O costeletão de vaca velha faz parte da oferta regular do restaurante Vinum e pode ser apreciado durante todo o ano, mas já o de boi corresponde apenas às carnes do animal seleccionado para as Jornadas Gastronómicas do Boi Velho de Trás-os-Montes. O programa, que arrancou a 24 de Outubro, dura três semanas mas nada garante que as carnes do macho durem o tempo todo. Boi enquanto houver, portanto.

Para acompanhar a degustação dos imponentes costeletões grelhados em brasas de carvão, o Vinum preparou um menu especial, que inclui um interessante guisado com bacalhau e um queijo Stilton único, de confecção artesanal.

Único e irresistível é também o pão de fabrico próprio e num estilo artesanal com farinhas moídas à moda antiga, em mó de pedra. Também merece prova atenta o azeite virgem extra Quinta do Ataíde, uma das propriedades do Grupo Symington, ao qual pertence também o restaurante.

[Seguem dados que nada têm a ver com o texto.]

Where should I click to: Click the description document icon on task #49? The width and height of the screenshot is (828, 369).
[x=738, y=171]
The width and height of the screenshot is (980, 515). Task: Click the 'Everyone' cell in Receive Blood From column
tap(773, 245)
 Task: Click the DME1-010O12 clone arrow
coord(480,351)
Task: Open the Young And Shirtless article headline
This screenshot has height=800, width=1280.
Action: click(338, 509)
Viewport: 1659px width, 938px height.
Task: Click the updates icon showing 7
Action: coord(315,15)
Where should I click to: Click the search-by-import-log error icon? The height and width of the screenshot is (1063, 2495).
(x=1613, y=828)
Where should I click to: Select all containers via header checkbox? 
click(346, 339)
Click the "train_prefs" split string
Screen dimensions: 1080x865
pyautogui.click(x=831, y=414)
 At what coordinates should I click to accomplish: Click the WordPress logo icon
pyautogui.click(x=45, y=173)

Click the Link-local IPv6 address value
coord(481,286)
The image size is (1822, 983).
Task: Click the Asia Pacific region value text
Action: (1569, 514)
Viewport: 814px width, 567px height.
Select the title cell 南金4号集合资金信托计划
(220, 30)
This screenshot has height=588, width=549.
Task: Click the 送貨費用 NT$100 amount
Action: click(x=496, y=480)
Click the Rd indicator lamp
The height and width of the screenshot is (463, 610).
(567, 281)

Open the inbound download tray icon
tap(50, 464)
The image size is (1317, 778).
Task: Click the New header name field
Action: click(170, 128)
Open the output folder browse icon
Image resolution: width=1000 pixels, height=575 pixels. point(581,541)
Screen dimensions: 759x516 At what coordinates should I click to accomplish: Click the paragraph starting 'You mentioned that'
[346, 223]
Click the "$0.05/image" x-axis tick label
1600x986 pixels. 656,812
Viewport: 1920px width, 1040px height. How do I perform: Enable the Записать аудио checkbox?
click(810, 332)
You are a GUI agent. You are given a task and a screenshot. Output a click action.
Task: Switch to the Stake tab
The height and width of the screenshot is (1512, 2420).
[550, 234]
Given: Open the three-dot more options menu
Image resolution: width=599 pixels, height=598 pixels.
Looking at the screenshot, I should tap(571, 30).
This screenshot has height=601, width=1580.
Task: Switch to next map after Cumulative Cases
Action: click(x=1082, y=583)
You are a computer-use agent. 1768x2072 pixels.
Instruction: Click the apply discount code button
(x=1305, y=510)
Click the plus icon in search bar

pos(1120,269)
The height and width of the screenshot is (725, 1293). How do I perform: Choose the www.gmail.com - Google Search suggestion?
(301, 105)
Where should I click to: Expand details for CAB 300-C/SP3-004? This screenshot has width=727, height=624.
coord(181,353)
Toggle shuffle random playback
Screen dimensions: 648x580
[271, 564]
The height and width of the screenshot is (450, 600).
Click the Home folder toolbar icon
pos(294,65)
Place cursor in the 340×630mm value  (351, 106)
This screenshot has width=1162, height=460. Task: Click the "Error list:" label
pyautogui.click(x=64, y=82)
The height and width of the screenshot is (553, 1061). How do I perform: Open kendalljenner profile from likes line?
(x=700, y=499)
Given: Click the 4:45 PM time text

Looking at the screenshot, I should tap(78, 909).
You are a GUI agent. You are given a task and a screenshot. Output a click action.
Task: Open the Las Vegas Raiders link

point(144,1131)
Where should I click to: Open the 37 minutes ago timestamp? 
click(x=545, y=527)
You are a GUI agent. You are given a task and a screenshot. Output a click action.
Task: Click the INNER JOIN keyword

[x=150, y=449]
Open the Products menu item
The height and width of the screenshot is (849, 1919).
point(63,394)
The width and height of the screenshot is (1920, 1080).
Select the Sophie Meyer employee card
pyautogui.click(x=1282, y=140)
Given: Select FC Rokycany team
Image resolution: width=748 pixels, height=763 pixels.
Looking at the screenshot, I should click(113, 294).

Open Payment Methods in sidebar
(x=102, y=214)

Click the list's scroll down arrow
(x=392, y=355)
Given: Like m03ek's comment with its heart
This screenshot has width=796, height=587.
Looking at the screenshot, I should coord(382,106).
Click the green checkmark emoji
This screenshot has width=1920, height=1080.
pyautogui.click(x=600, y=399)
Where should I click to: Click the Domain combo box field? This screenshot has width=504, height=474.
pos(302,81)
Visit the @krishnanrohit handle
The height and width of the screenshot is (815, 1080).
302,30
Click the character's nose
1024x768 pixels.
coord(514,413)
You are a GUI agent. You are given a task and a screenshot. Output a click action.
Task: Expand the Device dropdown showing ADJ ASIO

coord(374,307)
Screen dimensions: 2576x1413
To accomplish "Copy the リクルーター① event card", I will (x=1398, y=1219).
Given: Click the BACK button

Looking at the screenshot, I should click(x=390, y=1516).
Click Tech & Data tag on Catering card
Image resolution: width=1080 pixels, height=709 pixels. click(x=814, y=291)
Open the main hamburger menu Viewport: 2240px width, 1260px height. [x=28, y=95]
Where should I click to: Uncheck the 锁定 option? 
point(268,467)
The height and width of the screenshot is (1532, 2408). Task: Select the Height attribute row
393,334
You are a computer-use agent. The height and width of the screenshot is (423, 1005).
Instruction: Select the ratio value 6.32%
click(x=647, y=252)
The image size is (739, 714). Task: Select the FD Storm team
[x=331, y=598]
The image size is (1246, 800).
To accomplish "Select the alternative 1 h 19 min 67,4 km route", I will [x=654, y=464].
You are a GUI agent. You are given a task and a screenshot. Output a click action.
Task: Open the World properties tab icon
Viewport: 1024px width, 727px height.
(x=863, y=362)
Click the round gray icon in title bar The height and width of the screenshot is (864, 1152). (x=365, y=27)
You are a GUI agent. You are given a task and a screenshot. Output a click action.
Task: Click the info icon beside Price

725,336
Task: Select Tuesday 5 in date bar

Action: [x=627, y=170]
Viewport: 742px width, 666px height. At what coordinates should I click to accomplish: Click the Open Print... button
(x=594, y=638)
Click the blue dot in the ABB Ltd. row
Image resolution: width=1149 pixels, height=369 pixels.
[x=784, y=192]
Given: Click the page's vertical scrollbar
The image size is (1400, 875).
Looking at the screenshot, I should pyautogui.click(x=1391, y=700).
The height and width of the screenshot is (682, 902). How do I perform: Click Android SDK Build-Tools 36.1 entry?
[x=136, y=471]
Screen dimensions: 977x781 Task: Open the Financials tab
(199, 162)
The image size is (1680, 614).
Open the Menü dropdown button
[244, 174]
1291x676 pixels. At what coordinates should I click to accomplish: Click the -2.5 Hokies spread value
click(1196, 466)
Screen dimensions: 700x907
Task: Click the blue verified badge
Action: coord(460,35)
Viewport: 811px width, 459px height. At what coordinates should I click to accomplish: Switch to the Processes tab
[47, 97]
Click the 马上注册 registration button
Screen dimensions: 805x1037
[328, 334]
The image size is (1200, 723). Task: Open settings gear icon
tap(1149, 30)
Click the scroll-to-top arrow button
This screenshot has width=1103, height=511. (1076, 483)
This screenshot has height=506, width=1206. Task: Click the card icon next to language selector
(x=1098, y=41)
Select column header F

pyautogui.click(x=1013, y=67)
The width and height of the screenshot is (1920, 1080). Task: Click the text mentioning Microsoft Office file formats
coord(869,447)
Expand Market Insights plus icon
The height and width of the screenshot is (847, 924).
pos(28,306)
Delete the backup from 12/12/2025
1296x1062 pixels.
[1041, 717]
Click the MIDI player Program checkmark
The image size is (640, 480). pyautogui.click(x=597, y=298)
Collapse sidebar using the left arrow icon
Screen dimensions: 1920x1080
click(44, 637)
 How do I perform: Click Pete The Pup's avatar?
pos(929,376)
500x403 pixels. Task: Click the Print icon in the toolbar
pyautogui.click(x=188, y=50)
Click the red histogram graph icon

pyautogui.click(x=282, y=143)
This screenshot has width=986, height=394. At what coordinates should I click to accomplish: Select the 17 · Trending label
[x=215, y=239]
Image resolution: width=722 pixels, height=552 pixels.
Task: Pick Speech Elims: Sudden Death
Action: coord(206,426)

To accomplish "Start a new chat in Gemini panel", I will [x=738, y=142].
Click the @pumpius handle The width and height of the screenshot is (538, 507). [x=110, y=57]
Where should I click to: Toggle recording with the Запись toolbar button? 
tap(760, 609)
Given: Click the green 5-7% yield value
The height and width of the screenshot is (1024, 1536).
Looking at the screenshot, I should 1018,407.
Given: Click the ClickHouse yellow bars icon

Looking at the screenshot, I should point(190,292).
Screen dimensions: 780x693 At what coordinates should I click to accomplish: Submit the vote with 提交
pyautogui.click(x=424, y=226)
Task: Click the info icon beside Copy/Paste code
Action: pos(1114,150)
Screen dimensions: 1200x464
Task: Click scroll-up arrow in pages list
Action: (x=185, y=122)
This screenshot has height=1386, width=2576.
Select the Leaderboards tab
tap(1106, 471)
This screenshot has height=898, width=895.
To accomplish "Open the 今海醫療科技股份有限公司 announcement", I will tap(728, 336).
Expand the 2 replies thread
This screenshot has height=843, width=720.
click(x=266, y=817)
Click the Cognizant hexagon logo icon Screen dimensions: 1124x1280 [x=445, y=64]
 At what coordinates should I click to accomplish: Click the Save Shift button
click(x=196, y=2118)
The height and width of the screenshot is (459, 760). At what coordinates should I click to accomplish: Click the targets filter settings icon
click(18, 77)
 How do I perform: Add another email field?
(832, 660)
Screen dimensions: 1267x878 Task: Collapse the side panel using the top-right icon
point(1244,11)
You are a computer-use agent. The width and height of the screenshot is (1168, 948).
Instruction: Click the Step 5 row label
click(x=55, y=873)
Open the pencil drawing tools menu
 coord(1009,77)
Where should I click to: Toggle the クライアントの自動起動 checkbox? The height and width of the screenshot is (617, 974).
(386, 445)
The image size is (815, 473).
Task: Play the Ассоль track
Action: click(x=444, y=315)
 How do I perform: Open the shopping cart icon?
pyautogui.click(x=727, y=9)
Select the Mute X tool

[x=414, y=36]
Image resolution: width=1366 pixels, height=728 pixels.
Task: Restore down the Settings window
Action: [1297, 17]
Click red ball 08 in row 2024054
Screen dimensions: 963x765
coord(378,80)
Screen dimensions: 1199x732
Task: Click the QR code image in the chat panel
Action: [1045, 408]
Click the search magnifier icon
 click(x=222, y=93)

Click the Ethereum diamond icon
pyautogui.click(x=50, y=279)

De entrada, é servida uma estimulante combinação agridoce com alheira de Mirandela e maçã caramelizada. Segue-se o guisado com lascas de bacalhau, amêijoas e feijão branco, uma surpreendente combinação de sabores com fundo caldoso que resulta deveras interessante. Intensa e saborosa, com notas salgadas (do bacalhau) e picantes (de malagueta) ao despique mas sempre afinadas e sem destoar.

O costeletão é laminado e servido numa recomposição da sua estrutura inicial. As carnes são separadas do osso, mas há que esquecer elegâncias e recorrer ao estilo primitivo para pegar no osso e saborear as carnes mais saborosas que lhe estão juntas.

O Stilton, servido com marmelada de citrinos e doce de maçã, vem de Nothinghamshire, onde é criado pelas mãos de Billy Kevan, e parece ter sido feito na exacta medida para o Porto Vintage Graham’s 1970 que é sugerido em casamento.

Sem vinhos, o preço do menu diverge consoante o costeletão é de boi (125€) ou de vaca velha (85€), uma discrepância que é justificada pela disparidade de preço dos animais, que tem por base fundamentalmente a raridade das reses masculinas. O suplemento de vinhos sugeridos (32€) inclui os dois tintos 2014 da Quinta do Ataíde e o já referido Porto Vintage 1970.